Awards and nominations for In Plain Sight
| Year | Group | Award | Result | For |
| 2009 | NAMIC Vision Awards | Vision Award – Drama | Nominated |  |
| Prism Awards | Drama Series – Mental Health | Nominated | Episode "High-Priced Spread" |
| Prism Awards | Performance in a Drama Episode | Nominated | Mary McCormack |
| 2011 | WICT Awards | Scripted Drama/Comedy Series or Special | Won |  |

===Home media===
On March 31, 2009, Universal Studios Home Entertainment released season one of In Plain Sight on DVD in Region 1. Season two was released on DVD on March 9, 2010.
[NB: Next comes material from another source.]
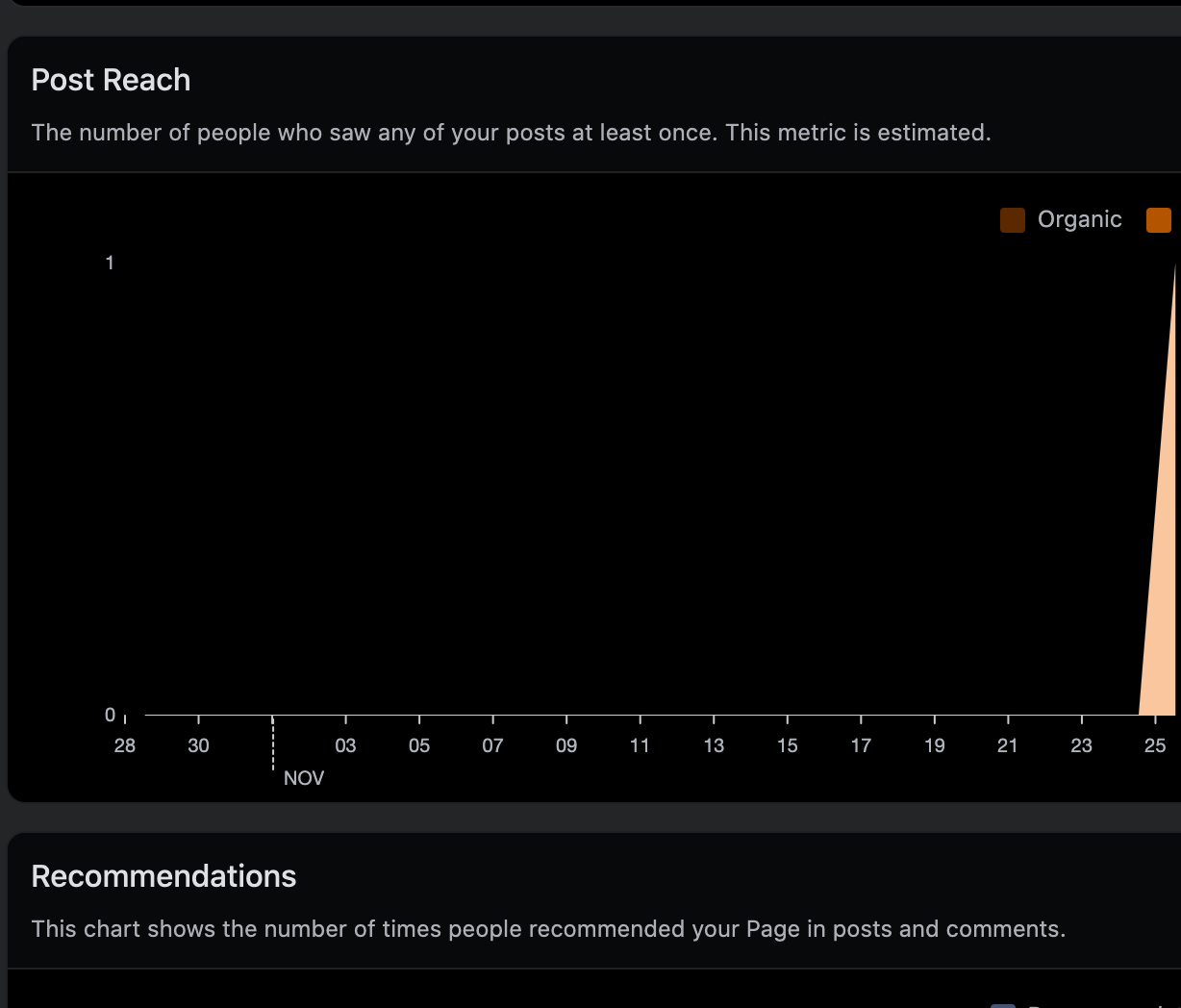This screenshot has height=1008, width=1181.
Task: Click the 13 date on the axis
Action: pyautogui.click(x=714, y=745)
| DVD name | Ep # | Release date |
|---|---|---|
| Season One | 12 | March 31, 2009 |
| Season Two | 15 | March 9, 2010 |
| Season Three | 13 | March 29, 2011 |
| Season Four | 13 | June 5, 2012^{1} |
| Season Five | 8 | August 28, 2012 |

 The wide release for the season-four DVD occurred on June 5, 2012. An early promotional release at Target stores occurred on March 13, 2012.

===Syndication===
Start TV started airing reruns on October 14, 2019 and removed the show from its lineup on May 14, 2026.